Com a deterioração dos termos de
intercâmbio, e a queda na produção, decorrente da falta de insumos e de
reparações ao seu devido tempo, a miséria no campo e na cidade se estende ao
"parque industrial".
Coluna do Estado de S. Paulo assinala
que nas Forças Armadas da Venezuela -133 mil homens e mulheres - cerca de um
terço não concordaria com as medidas radicais do governo chavista. Tais
supostas dissidências têm diversos formatos, e elas não seriam compartilhadas
pelos Altos Mandos Militares. Pelo
menos, é o que assevera o Ministro da Defesa, o general Vladimir Padrino López. Segundo ele,
o alto-oficialato é "disciplinado e
fiel às ordens do chefe supremo". Esse tipo de declaração vale pelo tempo
em que é sustentável.
As preocupações dos vizinhos
sul-americanos são de vária ordem: com a larga fronteira com a Colômbia, é
natural que esta, livre da febre aftosa desde 2009, tenha bem guardada a
extensa linha fronteiriça, no intento de resguardá-la de um desastroso contágio
com a desordem sanitária venezuelana.
Em Brasília, a preocupação do
Ministério das Relações Exteriores é com os 32 mil brasileiros que residem na Venezuela.

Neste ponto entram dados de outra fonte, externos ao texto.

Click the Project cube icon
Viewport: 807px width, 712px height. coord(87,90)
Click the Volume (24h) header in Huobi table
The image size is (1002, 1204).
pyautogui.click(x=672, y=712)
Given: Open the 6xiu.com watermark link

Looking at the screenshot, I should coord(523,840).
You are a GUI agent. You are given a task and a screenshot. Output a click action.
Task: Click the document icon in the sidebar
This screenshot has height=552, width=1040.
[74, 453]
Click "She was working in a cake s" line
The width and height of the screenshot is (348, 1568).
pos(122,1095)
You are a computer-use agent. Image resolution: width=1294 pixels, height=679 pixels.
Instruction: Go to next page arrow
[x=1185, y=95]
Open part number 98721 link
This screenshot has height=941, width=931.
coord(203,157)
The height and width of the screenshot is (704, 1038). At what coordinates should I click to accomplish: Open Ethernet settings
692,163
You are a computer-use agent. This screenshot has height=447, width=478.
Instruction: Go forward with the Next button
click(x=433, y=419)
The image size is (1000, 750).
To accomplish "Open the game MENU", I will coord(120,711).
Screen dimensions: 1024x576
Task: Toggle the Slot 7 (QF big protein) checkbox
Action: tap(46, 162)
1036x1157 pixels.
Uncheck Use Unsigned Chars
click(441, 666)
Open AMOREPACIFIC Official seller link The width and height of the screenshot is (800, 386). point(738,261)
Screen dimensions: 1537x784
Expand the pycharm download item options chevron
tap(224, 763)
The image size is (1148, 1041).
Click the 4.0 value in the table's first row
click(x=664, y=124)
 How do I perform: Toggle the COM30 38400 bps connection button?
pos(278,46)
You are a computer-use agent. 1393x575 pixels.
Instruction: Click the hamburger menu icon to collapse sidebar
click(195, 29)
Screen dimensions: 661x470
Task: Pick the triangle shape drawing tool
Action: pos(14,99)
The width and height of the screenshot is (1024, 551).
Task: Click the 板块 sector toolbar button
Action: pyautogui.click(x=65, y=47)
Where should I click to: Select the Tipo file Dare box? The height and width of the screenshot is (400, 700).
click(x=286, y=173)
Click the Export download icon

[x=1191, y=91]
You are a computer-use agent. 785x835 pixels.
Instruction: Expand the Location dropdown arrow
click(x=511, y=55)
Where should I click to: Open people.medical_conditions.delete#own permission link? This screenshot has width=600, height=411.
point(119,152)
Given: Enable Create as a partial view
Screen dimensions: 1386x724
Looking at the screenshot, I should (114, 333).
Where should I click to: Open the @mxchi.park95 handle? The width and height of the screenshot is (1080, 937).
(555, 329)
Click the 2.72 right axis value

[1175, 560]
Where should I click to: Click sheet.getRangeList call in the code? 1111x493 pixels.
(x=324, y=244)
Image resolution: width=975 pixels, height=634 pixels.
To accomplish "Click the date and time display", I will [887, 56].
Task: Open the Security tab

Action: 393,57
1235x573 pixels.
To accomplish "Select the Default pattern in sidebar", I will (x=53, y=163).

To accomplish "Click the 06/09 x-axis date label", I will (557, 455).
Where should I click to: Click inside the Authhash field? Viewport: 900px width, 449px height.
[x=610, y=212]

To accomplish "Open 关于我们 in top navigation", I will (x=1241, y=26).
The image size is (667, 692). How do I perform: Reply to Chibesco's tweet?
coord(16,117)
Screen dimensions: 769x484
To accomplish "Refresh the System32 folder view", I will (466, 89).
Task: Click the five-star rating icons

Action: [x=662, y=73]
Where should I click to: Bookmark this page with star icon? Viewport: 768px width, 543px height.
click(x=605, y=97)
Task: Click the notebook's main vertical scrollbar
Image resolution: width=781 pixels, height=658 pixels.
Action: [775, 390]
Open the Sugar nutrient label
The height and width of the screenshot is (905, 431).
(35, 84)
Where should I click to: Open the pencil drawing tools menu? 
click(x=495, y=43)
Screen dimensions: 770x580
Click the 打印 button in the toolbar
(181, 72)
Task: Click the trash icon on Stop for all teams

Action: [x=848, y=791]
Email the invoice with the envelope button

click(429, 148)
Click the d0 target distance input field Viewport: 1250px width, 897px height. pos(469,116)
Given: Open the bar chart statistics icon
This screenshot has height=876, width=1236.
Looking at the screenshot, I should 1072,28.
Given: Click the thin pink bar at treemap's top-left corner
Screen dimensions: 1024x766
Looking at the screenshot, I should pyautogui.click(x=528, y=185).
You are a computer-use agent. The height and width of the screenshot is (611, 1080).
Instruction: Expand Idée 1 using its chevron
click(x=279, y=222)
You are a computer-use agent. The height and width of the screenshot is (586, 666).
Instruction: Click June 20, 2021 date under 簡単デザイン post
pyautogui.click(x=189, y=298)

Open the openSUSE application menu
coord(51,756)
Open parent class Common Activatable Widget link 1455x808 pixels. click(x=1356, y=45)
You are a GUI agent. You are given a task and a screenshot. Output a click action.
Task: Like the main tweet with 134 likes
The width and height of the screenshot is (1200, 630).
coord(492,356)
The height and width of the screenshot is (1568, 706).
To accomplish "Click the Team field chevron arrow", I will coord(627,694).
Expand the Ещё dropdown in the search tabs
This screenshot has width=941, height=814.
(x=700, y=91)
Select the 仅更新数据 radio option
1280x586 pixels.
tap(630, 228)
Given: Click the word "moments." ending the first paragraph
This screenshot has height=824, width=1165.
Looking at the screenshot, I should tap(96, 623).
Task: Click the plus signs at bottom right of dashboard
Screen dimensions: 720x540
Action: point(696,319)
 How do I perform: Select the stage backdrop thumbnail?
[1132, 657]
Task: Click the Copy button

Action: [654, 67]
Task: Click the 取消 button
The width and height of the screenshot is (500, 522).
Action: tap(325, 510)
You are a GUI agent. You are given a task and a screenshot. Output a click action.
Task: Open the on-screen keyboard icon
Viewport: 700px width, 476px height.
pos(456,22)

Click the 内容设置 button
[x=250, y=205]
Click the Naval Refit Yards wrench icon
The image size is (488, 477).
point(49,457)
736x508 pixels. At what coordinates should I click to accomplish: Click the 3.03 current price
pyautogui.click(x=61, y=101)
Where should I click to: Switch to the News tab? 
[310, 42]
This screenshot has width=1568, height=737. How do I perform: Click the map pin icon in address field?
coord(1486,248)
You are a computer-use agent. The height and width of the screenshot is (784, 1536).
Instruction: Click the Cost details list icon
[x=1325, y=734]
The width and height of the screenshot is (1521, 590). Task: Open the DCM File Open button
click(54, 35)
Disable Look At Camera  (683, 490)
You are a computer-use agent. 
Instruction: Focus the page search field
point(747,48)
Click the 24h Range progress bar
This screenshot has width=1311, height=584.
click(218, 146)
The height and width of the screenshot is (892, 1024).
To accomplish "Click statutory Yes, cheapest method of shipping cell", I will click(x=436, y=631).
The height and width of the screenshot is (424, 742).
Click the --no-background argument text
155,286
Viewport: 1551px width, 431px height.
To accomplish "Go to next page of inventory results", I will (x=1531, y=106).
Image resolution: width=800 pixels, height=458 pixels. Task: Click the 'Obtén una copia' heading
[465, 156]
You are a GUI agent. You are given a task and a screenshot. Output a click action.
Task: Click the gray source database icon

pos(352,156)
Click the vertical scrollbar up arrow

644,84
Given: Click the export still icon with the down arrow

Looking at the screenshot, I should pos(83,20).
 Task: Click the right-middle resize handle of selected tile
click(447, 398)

Por sua vez, um choque armado interno
teria graves consequências. Desde 2002, data do golpe contra Chávez, começa
processo de esvaziamento da presença da classe média entre a oficialidade. A
consequente popularização traz perda de
qualidade e de capacidade. A aeronáutica tem enormes dificuldades com a
formação de seus pilotos militares. Há muito material militar em termos de
armamentos distribuído por todo o território da Venezuela. Há dúvidas quanto a
eventual utilização desse profuso equipamento, que parece corresponder à tática
do "divide et impera". Dada a penúria que caíu sobre todo o país, a
hiper-inflação (e a consequente desvalorização da poupança e até do
investimento), a carência de insumos que é outra consequência da crise geral na
economia - falta quase tudo nesse país, a partir dos alimentos básicos e dos
medicamentos mais comezinhos.
Qual é a saída proposta por Maduro. Além
de mais do mesmo arrocho, a chamada Nova Constituinte, que não será eleita pelo
critério universal, mas sim por uma escolha do público simpatizante, dos
chamados "coletivos" (grupos para-criminosos que visam a intimidar
pelas armas o povo venezuelano) e dos ditos bastiões do chavismo - como se vê mistura explosiva, um verdadeiro chutaço para a frente, que pensa resolver radicalizando o país. Como?, hão
perguntar. Talvez com o inevitável e inelutável "calote" que marcará,
por um processo regido pela insanável incompetência do regime Maduro e a dura
realidade econômico-financeira, com a consequente entrada da Venezuela para o
rol dos países fracassados.
Teremos então na América do Sul uma
nova Somália, só que vizinha do Caribe, e com larga fronteira verde-amarela. E
como sói acontecer nos estados ditos fracassados, terrorismo e miséria. Será
que a Senadora Gleisi Hoffmann irá visitar essa nova Venezuela?